In the year 1982 when Ven.Dhammananda was still Dr.Chatsumarn Kabilsingh teaching at Thammasat University, she translated the Medicine Buddha Sutra into Thai for the first time.

In 1994, while still a layperson, she saw the Medicine Buddha in her meditation. The Buddha was huge carved out of solid rock, there was an entrance on his right knee. People were seen going inside through this entrance to be blessed by the Buddha for healing.
She sketched what she saw and forgot all about it.

In 2001 after her ordination, 7 years after that vision, she recalled the Medicine Buddha again and realized that that was possibly the mission that the Medicine Buddha wanted her to do.

She spent one year travelling to various countries to see if there was such Medicine Buddha. Finally she decided to have it casted in Thailand, a country well known for lost wax technique of casting images. She was particular about the facial expression and the lost wax technique would allow her to have the closest look of the Buddha which she saw in her vision.

Stored records =
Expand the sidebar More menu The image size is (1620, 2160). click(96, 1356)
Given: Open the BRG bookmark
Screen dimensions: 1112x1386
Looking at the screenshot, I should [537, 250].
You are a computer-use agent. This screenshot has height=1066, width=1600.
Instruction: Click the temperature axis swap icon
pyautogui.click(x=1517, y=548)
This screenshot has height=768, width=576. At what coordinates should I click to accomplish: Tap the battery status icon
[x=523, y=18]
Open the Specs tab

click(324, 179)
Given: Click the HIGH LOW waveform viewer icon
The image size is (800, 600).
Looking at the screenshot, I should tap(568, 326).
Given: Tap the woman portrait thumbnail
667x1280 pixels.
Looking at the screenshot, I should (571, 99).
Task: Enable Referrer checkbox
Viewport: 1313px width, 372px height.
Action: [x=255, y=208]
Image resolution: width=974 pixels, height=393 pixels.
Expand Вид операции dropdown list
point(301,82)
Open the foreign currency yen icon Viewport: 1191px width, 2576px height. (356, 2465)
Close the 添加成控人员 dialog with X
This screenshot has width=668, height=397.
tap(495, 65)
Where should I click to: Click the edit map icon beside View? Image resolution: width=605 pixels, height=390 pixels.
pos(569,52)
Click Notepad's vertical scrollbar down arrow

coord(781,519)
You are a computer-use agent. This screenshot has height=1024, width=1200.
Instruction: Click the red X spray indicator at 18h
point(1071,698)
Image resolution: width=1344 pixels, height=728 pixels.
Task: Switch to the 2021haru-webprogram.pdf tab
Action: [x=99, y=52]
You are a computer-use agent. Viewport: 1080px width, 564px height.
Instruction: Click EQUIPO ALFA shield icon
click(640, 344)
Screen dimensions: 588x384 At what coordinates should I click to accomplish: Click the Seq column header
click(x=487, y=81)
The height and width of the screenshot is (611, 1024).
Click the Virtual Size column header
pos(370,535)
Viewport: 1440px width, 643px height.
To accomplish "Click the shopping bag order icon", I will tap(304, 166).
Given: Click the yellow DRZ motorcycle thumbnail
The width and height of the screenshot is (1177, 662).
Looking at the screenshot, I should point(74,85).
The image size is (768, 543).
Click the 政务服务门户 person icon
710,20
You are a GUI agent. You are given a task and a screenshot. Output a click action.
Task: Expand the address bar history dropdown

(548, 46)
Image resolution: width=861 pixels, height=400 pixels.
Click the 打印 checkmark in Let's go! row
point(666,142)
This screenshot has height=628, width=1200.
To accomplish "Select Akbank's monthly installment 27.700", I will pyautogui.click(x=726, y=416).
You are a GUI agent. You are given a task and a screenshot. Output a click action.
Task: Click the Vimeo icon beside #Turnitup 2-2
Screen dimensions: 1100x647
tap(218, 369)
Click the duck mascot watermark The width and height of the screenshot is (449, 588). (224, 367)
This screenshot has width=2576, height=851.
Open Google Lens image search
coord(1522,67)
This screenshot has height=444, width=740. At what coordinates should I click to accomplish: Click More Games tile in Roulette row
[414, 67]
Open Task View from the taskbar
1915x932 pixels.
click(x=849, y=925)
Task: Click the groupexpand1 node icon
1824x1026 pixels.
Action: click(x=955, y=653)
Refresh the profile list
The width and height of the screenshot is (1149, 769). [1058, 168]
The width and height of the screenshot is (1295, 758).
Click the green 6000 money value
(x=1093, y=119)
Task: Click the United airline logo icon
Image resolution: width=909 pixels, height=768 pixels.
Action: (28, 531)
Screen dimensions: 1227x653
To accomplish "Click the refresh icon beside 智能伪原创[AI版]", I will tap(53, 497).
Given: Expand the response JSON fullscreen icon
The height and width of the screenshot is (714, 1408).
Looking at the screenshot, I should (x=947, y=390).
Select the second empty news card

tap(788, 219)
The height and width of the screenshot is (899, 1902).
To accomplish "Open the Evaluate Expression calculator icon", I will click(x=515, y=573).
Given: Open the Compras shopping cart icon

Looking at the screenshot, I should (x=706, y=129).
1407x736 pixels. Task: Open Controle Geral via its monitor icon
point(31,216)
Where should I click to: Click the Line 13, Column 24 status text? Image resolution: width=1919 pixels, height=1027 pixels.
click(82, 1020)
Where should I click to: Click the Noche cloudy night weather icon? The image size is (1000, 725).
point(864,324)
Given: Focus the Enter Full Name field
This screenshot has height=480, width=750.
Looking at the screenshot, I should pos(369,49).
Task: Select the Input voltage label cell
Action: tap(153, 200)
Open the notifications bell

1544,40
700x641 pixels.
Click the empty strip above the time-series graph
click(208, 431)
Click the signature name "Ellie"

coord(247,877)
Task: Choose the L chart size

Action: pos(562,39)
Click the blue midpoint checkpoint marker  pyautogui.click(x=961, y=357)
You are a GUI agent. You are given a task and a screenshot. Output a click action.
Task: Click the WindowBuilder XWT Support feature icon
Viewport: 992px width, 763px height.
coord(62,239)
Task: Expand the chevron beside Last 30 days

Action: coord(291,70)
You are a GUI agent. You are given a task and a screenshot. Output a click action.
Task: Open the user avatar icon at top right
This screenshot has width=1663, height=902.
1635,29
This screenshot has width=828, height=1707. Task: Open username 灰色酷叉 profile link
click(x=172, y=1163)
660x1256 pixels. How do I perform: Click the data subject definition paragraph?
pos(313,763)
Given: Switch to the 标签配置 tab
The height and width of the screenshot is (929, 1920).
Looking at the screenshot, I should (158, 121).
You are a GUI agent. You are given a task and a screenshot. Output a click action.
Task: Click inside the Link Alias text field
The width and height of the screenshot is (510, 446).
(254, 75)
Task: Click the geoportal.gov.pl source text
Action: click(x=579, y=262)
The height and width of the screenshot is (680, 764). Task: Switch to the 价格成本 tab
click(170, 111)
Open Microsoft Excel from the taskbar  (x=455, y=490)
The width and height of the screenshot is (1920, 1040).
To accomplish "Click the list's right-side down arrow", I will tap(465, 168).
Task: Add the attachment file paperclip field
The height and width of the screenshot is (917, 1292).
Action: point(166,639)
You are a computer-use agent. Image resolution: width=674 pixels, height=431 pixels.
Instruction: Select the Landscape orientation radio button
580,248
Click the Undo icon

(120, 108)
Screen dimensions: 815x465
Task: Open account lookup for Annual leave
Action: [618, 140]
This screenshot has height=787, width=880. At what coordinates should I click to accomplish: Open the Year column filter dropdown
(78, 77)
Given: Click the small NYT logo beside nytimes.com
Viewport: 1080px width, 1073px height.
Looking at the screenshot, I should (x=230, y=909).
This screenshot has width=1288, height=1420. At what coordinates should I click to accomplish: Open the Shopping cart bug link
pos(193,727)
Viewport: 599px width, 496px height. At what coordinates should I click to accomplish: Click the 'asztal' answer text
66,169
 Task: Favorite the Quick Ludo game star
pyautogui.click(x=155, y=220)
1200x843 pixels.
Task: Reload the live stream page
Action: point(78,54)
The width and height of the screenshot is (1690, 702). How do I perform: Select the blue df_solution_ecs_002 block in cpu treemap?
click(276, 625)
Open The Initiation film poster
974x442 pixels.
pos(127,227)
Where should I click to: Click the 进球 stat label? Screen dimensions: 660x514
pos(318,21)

LIST OF TASKS =
(a) Say whether each statement agrees with the Medicine Buddha account, answering yes or no and quoting the deciding words: (i) The Medicine Buddha Sutra was translated into Thai for the first time in 1982. (ii) She saw the Medicine Buddha in her meditation after her ordination. (iii) In the vision, the entrance was on the Buddha's left knee.
(b) Continue the Medicine Buddha account from its last sentence.

RESPONSES IN ORDER =
(a)
(i) Yes: "In the year 1982 when Ven.Dhammananda was still Dr.Chatsumarn Kabilsingh teaching at Thammasat University, she translated the Medicine Buddha Sutra into Thai for the first time."
(ii) No: "In 1994, while still a layperson, she saw the Medicine Buddha in her meditation."
(iii) No: "there was an entrance on his right knee."

(b)
The statue was ready in 2005 and placed on the first floor of the unfinished Vihara, which itself was completed in 2008 when Ven.Ta Tao Fa Tzu or Ven.Grandma’s centenary is celebrated. Since the commencement of the project, the monastics recite 108 rounds of the Buddha mantra every week on the 8th and 15th day of both waxing and waning moon. Tibetan Rimpoche Sonam from the Riwoche Temple also came to ‘break the ground’ (literal act of striking the ground with a hoe) before the building took place and when the Vihara was completed the Rimpoche also came to bless both the Medicine Buddha and the Vihara.
People come and ask for the Buddha’s blessing particularly for healing.
The Thanka on the right of the Buddha was painted by Chatthakur Kabilsingh.
The Vihara style was the work of Dr. Wanchai, and the interior decoration and many suggestions were given by Khun Anchalee Sirisamatthakarn.

The artist Mr. Somchit, who also worked for Ven. Grandma, created the wax image of the Buddha according to the sketch given to him by Ven. Dhammananda. 

The statue is 3.25m. high and the width at the knees is 108 inches, auspicious and popular number. The lotus seat is 50cm. high and the throne, made with a special technique, is one meter high. When the statue was casted, people added 486.4 grams of gold into the melting caldron.